Sec. 1693.002. REQUIRED INFORMATION. Requires that an identification card or other similar document issued by a qualified health plan issuer to an enrollee of a qualified health plan purchased through an exchange to, in addition to any requirement under other law, including Sections 843.209 (Identification Card), 1301.162 (Identification Card), and 1369.153 (Information Required on Identification Card), display on the card or document in a location of the issuer's choice the acronym "QHP."

 

Sec. 1693.003. COMMISSIONER DETERMINATIONS REGARDING FEDERAL REGULATIONS. (a) Requires the commissioner of insurance (commissioner) to monitor 45 C.F.R. Section 155.20 for amendments to the definitions listed in Section 1693.001 and determine if it is in the best interest of the state to adopt an amended definition for purposes of this chapter.
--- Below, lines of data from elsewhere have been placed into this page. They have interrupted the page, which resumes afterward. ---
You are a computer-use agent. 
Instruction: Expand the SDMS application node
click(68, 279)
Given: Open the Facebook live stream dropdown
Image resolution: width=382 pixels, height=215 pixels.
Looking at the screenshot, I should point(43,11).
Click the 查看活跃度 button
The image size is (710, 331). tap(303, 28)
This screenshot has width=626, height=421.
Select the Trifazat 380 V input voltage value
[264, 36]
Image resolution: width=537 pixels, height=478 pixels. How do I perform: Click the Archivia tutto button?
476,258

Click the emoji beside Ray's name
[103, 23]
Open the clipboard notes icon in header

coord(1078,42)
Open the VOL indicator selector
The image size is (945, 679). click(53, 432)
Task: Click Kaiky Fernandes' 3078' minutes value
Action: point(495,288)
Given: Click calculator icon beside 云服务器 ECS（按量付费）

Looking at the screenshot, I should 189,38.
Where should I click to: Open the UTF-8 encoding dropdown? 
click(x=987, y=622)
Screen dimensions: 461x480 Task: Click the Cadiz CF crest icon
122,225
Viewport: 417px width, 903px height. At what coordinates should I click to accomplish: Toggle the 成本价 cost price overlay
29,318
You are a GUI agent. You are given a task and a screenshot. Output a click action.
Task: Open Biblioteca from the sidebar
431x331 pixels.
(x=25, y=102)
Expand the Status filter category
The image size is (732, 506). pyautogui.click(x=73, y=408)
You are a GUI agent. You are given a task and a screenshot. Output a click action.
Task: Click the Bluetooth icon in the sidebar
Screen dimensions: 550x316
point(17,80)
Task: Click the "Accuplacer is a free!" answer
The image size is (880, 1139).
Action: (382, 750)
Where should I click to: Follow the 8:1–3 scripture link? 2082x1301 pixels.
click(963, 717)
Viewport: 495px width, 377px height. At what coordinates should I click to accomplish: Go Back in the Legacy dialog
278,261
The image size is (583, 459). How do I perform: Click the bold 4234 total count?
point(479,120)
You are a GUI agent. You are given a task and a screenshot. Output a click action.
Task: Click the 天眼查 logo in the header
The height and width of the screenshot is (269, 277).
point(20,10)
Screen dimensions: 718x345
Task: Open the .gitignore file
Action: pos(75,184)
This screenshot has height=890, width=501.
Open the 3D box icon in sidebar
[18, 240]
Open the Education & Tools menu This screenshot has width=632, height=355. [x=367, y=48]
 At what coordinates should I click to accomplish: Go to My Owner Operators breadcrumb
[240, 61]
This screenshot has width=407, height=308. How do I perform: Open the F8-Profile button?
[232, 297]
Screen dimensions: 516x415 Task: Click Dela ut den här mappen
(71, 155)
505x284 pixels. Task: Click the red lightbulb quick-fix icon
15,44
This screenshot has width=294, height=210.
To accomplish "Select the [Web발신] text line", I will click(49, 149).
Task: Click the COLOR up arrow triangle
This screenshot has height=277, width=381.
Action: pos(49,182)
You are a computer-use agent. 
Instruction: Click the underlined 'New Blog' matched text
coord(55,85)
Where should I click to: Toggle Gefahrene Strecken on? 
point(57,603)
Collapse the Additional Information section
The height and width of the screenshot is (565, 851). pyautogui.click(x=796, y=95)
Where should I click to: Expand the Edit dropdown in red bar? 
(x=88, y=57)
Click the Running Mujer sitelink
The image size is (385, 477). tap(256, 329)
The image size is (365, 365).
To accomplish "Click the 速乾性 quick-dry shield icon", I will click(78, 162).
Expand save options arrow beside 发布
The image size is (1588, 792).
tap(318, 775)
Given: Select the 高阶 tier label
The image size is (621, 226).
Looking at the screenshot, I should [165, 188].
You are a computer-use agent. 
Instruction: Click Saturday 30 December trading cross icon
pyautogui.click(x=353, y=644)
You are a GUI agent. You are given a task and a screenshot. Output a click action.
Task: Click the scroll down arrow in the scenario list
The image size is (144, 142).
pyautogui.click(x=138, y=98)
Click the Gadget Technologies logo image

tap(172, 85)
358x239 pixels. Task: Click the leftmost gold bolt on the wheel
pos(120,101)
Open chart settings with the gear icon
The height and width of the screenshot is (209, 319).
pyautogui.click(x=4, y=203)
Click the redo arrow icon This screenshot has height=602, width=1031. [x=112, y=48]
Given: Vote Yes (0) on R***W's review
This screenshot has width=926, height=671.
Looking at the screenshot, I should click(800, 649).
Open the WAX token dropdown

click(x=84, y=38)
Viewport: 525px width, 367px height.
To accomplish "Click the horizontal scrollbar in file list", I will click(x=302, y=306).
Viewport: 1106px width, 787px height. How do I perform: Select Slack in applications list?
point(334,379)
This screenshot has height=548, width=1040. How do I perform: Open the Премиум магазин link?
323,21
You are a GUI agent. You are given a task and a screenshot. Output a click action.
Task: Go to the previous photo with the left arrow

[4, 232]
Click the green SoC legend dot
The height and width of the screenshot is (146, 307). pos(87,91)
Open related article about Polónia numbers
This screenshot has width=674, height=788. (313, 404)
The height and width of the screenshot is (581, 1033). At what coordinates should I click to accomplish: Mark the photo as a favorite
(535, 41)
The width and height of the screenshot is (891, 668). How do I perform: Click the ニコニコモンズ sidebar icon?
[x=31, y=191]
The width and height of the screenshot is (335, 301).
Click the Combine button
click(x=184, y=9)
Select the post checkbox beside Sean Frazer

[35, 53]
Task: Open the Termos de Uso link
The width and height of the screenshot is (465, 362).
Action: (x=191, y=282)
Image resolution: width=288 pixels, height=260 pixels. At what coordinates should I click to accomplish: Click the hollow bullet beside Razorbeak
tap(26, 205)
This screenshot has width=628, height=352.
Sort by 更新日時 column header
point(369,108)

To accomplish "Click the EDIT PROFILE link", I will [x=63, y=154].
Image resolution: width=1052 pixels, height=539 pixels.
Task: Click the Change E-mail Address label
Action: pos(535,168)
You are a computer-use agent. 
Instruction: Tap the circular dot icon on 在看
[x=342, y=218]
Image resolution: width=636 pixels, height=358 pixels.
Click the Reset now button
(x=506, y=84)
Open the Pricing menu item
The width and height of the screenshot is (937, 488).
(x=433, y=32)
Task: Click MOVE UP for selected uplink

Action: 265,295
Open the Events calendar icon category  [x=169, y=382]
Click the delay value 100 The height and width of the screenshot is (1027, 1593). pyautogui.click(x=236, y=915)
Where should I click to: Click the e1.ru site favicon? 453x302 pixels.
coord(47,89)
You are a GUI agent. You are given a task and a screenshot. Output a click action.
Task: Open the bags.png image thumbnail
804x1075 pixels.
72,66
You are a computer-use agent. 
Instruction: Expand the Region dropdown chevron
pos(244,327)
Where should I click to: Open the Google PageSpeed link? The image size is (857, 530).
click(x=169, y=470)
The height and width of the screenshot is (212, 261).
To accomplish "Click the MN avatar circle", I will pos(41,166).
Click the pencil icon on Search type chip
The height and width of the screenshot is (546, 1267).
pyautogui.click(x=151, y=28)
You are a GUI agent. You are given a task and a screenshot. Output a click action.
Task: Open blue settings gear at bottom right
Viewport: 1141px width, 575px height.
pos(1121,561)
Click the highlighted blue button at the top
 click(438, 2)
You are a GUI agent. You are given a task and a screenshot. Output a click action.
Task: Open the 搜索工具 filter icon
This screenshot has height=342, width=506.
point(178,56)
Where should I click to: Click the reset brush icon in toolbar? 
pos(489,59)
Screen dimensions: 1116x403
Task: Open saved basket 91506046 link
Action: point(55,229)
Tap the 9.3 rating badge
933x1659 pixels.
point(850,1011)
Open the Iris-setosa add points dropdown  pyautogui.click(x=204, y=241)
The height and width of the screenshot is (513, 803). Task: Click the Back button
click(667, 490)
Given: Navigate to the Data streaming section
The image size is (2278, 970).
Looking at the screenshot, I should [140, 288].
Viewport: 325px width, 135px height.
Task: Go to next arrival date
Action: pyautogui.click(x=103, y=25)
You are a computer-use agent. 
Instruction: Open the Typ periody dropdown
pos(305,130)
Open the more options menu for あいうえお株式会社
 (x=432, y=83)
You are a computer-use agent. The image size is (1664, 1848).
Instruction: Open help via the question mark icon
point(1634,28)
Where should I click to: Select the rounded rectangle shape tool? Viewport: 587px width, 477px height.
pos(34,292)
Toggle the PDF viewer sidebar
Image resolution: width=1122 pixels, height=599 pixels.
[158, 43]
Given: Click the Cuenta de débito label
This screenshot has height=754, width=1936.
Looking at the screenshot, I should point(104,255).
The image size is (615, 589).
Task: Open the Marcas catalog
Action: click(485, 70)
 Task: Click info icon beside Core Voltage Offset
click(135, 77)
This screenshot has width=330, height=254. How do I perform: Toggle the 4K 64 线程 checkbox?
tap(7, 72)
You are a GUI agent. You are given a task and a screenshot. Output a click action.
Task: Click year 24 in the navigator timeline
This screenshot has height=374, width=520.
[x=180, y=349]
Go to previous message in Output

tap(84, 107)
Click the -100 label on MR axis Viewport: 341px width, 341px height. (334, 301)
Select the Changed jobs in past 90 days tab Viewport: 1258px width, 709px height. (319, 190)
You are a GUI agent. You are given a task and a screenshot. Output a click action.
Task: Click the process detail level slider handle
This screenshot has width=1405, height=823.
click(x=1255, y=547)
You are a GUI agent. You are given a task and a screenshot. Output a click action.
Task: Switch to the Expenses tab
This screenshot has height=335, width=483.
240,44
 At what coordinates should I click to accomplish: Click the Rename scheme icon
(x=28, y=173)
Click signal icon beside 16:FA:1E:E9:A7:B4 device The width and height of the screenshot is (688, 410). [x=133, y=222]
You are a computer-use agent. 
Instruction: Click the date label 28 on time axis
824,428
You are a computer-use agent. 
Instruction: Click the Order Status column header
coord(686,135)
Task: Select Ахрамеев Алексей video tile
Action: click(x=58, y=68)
Requires the commissioner by rule to adopt the amended definition if the commissioner determines that it is in the best interest of the state to adopt the amended definition.

 

(b) Requires the commissioner, in making the determination about an amendment, to consider, in addition to other factors affecting the public interest, the beneficial and adverse effects the amendment may have on individuals who are receiving medical care and health care services in this state and health care providers and physicians.

 

Sec. 1693.004. REPORT TO LEGISLATURE. Requires the commissioner to prepare a report of a determination made under Section 1693.003, including an explanation of the reasons for the determination, and to file the report with the presiding officer of each house of the legislature not later than the 30th day after the date the determination is made.

 

Sec. 1693.005. RULES. Authorizes the commissioner to adopt rules as necessary to administer and enforce this chapter.

 

SECTION 2. Effective date: September 1, 2015.